A cohort of 99 node-negative left-sided breast cancer patients completed hypofractionated whole-breast irradiation with six-field IMRT for 42.56 Gy in 16 daily fractions from year 2016 to 2018 at a tertiary center were re-planned with an in-house-developed algorithm. The automated plan-generating C#-based program is developed in a Varian ESAPI research mode.
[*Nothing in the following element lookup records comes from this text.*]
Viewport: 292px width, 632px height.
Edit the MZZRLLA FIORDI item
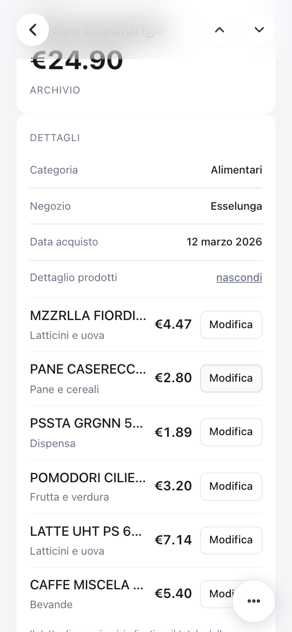point(231,324)
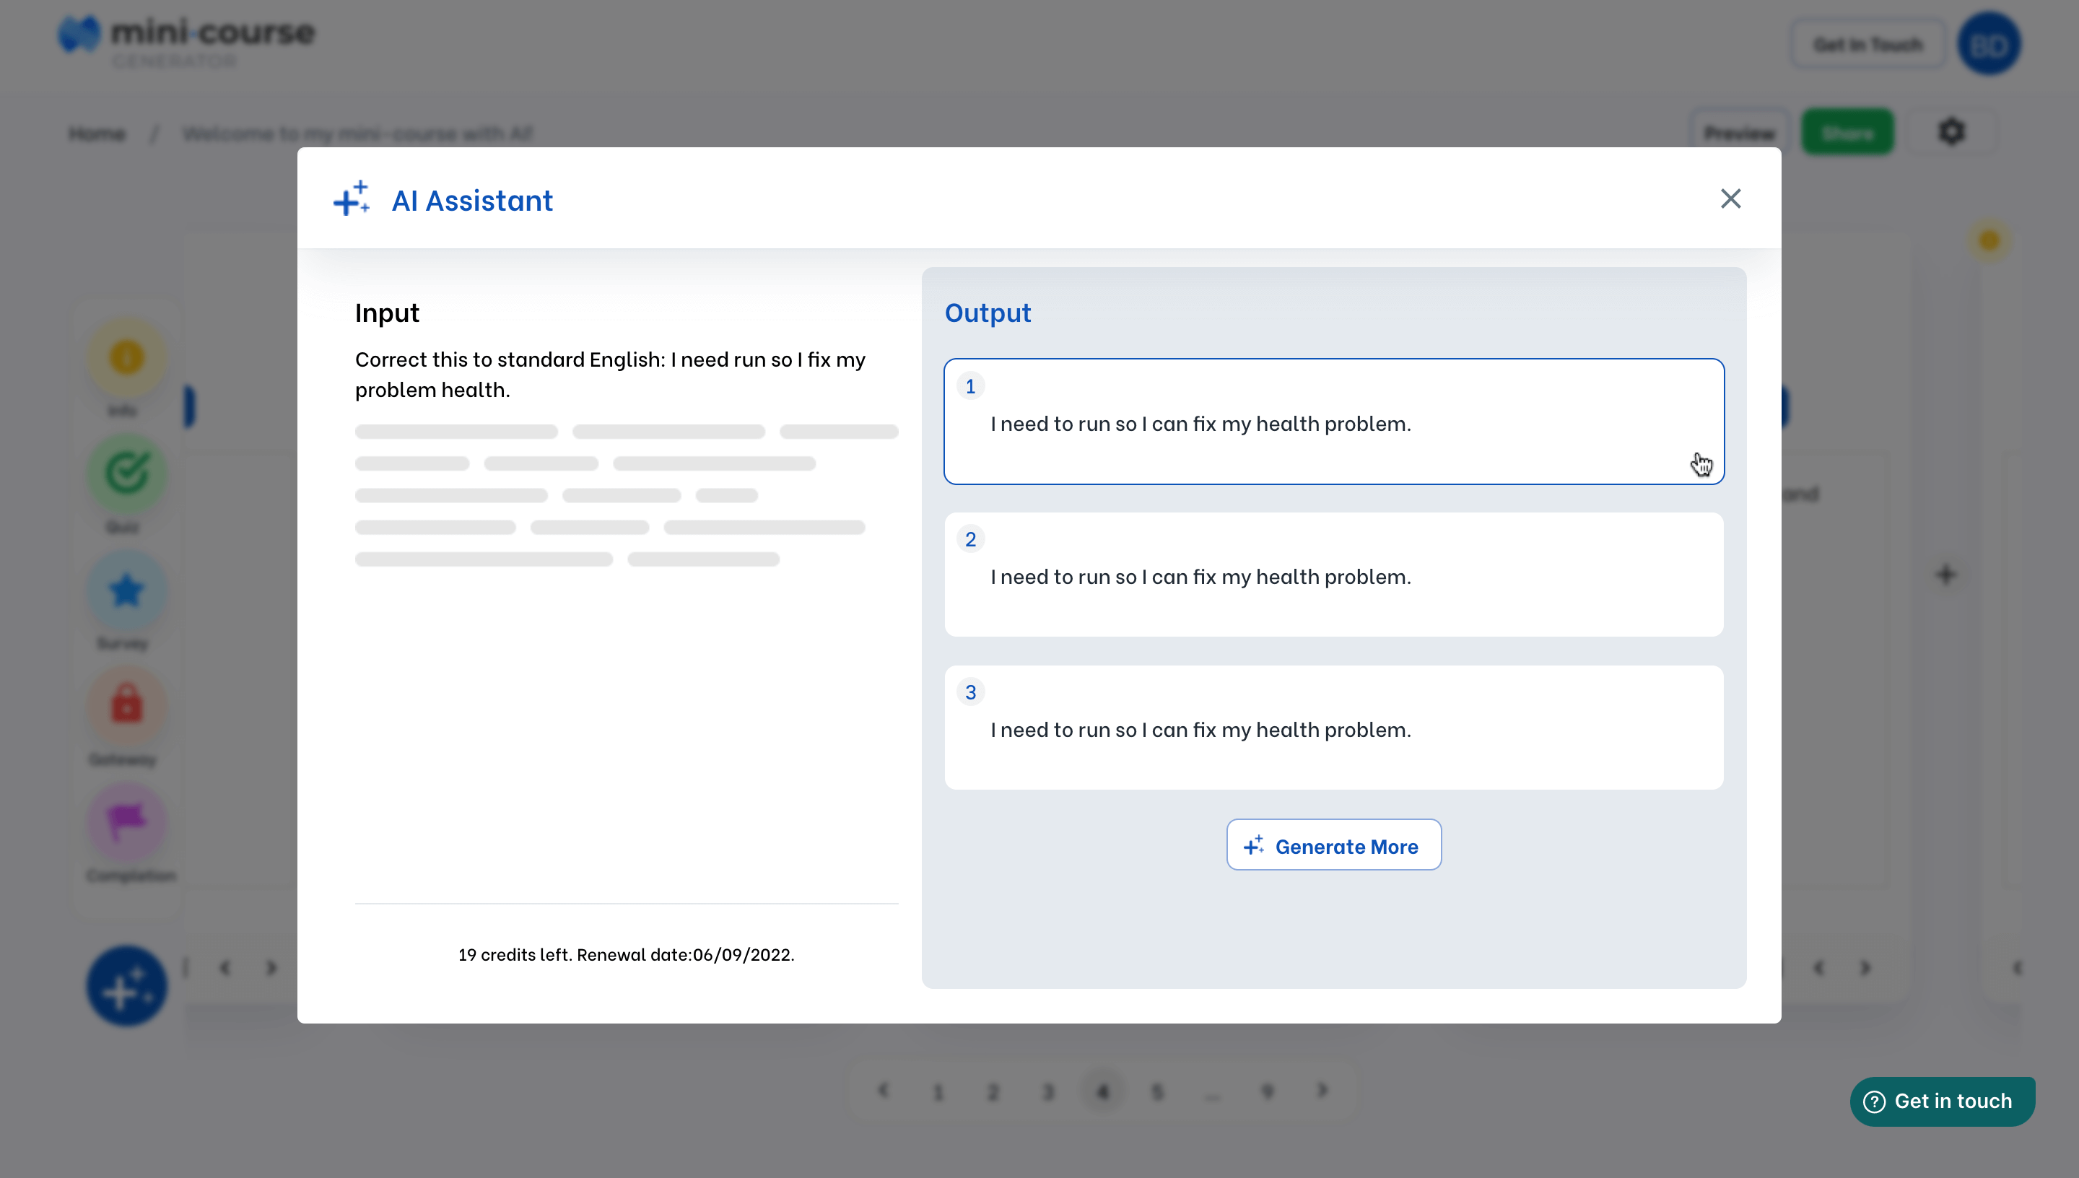Select the Survey star icon
The height and width of the screenshot is (1178, 2079).
coord(126,591)
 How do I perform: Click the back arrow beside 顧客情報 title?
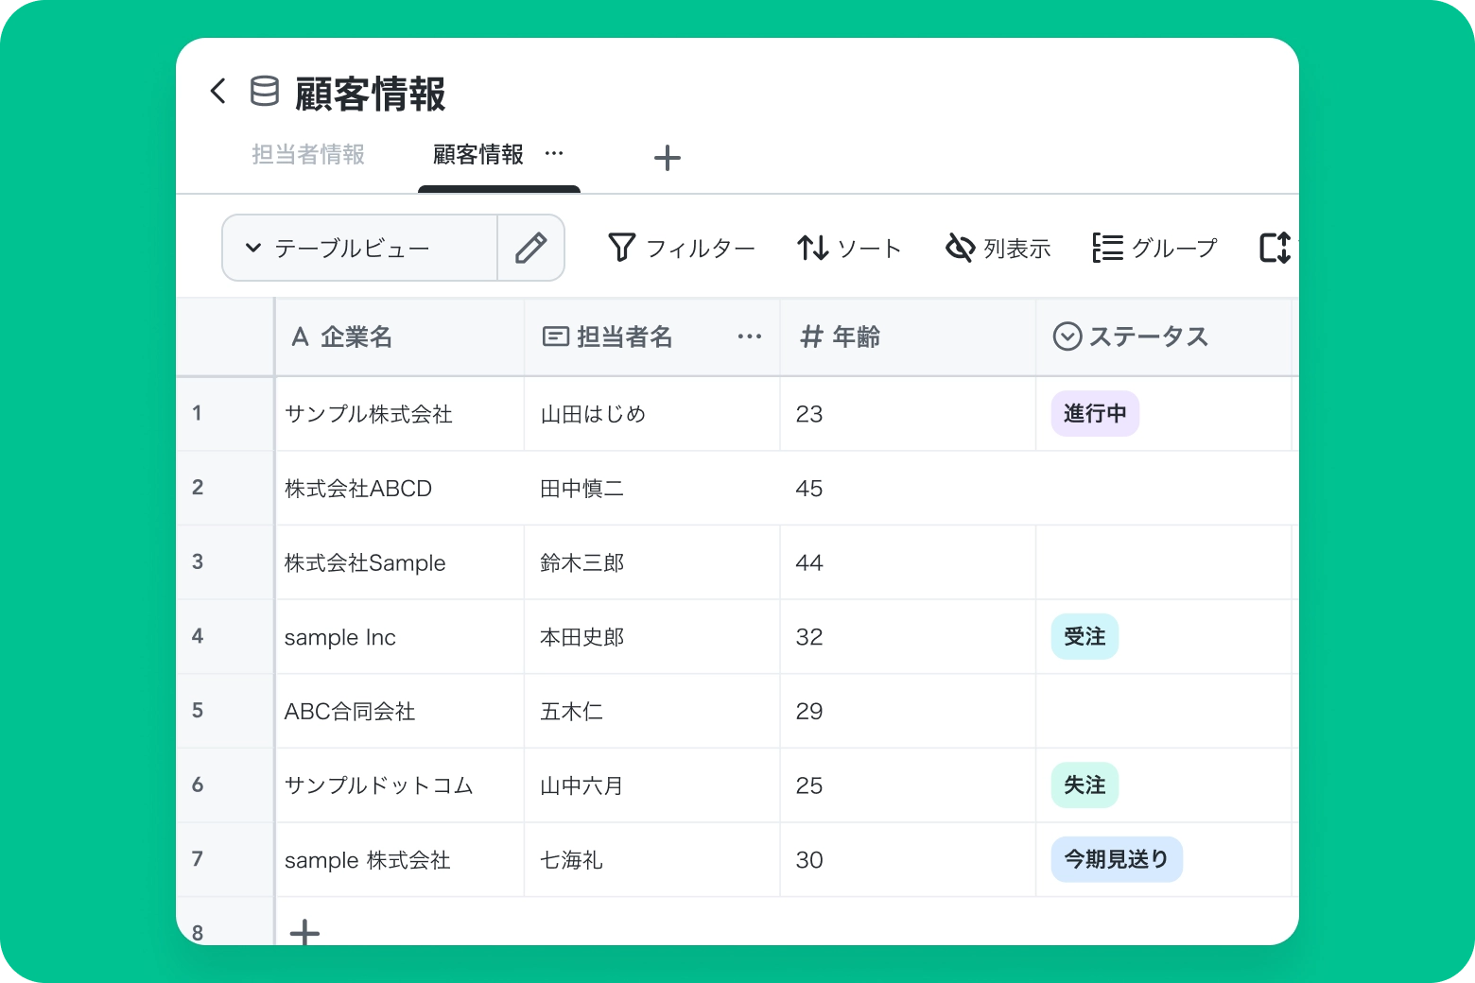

The dose-volume histogram (DVH) and other dosimetric parameters of the automated and manual plans were directly compared.

RESULTS

The average time for generating an autoplan was 5 to 6 min, while the manual planning time ranged from 1 to 1.5 h. There was only a small difference in both the gantry angles and the collimator angles between the autoplans and the manual plans (ranging from 2.2 to 5.3 degrees). Autoplans and manual plans performed similarly well in hotspot volume and PTV coverage, with the autoplans performing slightly better in the ipsilateral-lung-sparing dose parameters but were inferior in contralateral-breast-sparing. The autoplan dosimetric quality did not vary with different breast sizes, but for manual plans, there was worse ipsilateral-lung-sparing (V) in larger or medium-sized breasts than in smaller breasts. Autoplans were generally superior than manual plans in CI (1.24 ± 0.06 vs. 1.30 ± 0.09, p < 0.01) and MU (1010 ± 46 vs. 1205 ± 187, p < 0.01).

CONCLUSIONS

Our study presents a well-designed standardized fully automated planning algorithm for optimized whole-breast radiotherapy treatment plan generation. A large cohort of 99 patients were re-planned and retrospectively analyzed. The automated plans demonstrated similar or even better dosimetric quality and efficacy in comparison with the manual plans. Our result suggested that the autoplanning algorithm has great clinical applicability potential.

摘要

背景

适形分割全乳放疗是早期乳腺癌的标准辅助治疗方法。本研究评估了一种内部开发的适形分割全乳放疗自动化治疗计划算法在适形分割全乳放疗中的计划质量和疗效。

方法

2016 年至 2018 年,在一家三级中心,99 例左侧淋巴结阴性乳腺癌患者完成了适形分割全乳放疗,6 野调强放疗,总剂量 42.56Gy,16 次分割。使用内部开发的算法对这些患者重新进行计划。基于 C#的自动计划生成程序是在瓦里安 ESAPI 研究模式下开发的。直接比较自动计划和手动计划的剂量体积直方图(DVH)和其他剂量学参数。

结果

生成自动计划的平均时间为 5 至 6 分钟,而手动计划时间从 1 至 1.5 小时不等。自动计划和手动计划的机架角度和准直器角度仅略有差异(范围为 2.2 至 5.3 度)。自动计划和手动计划在热点体积和 PTV 覆盖方面表现相似,自动计划在同侧肺保护剂量参数方面表现稍好,但在对侧乳房保护方面稍差。自动计划的剂量学质量与不同的乳房大小无关,但对于手动计划,较大或中等大小乳房的同侧肺保护(V)比较小乳房差。自动计划在 CI(1.24±0.06 对 1.30±0.09,p<0.01)和 MU(1010±46 对 1205±187,p<0.01)方面普遍优于手动计划。

结论

我们的研究提出了一种设计良好的标准化全自动计划算法,用于优化全乳放疗治疗计划的生成。对 99 例患者进行了重新计划和回顾性分析。与手动计划相比,自动计划在剂量学质量和疗效方面表现相似或更好。我们的结果表明,自动计划算法具有很大的临床应用潜力。